On a typical Brisbane new build unit in that price range, the combined first-year deductions of roughly $7,000 to $11,000 can produce a tax saving of approximately $2,400 to $3,800 at the 34.5% marginal rate. That saving is available every year for the life of your ownership, it requires no ongoing cash outlay, and it is available under ATO rules when supported by a professionally prepared depreciation schedule. The 2017 rule change that eliminated Division 40 on established properties purchased after 9 May 2017 makes this depreciation advantage specific to new builds , a meaningful consideration when comparing new and established investment properties at similar price points. Commission the schedule. Claim what you are entitled to. And confirm all of this with your registered tax agent before lodging.

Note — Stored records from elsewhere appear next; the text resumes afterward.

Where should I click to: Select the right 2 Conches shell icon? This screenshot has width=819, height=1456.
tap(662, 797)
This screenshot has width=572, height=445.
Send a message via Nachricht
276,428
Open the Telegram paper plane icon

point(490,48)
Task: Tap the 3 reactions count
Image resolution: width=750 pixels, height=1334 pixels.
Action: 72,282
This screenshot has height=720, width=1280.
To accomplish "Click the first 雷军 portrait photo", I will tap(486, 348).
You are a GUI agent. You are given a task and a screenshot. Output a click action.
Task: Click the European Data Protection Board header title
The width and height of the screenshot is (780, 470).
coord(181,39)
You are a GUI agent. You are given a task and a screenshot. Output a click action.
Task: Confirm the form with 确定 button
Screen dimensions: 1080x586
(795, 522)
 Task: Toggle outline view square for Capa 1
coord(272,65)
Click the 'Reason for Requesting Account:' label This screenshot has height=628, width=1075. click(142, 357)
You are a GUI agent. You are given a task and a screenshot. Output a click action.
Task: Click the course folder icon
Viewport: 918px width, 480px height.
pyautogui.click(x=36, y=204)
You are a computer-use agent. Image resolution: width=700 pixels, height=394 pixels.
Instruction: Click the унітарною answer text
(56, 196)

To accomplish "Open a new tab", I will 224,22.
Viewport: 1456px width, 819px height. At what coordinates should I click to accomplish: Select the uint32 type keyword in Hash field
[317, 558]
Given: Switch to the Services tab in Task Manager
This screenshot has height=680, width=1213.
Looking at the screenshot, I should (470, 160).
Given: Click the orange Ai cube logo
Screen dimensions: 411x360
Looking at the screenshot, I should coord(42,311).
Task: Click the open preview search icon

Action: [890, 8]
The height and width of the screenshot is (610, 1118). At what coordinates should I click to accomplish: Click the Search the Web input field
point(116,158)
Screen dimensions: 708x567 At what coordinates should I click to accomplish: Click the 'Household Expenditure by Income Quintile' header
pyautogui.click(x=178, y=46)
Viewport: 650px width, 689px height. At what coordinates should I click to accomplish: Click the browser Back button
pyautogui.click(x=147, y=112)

Division 43 and Division 40 rules: ATO.gov.au, Capital Works Deductions (Division 43) and Rental Properties Guide 2025-26. Division 43 rate 2.5% per year over 40 years, prime cost method only, residential properties where construction commenced after 15 September 1987. Property Tax Tools, Investment Property Depreciation Guide Div 40 and Div 43, updated 21 May 2026. WealthWorks, Property Depreciation for Investment Properties Division 40 and Division 43 Guide Australia 2026, April 2026: diminishing value method front-loads deductions, preferred by most investors. 2017 rule change: Treasury Laws Amendment (Housing Tax Integrity) Act 2017, effective 9 May 2017 , Division 40 depreciation on second-hand assets in residential properties purchased after that date no longer available for individual investors. Division 40 remains available on new assets installed post-purchase. Buyers Agency Australia, Property Depreciation Australia Explained, April 2026: new properties typically $10,000 to $19,000 in year one, established properties Division 43 only $4,000 to $9,000/yr. QS schedule cost: $385 to $770 for residential, fully tax deductible in year incurred. TPB registration: Tax Practitioners Board registration required for all QS preparing ATO-compliant depreciation schedules. CGT and depreciation interaction: ATO cost base rules reduce cost base by depreciation entitled to claim regardless of actual claims made. Construction cost estimates in this article are PropTalk illustrative estimates based on typical land-to-construction ratios. Actual construction costs must be determined by a licensed quantity surveyor. All tax benefit calculations assume 34.5% or 39% marginal rate including Medicare levy for illustrative purposes. This article does not constitute financial or tax advice. Always consult a registered tax agent and licensed quantity surveyor for advice specific to your property and personal tax position.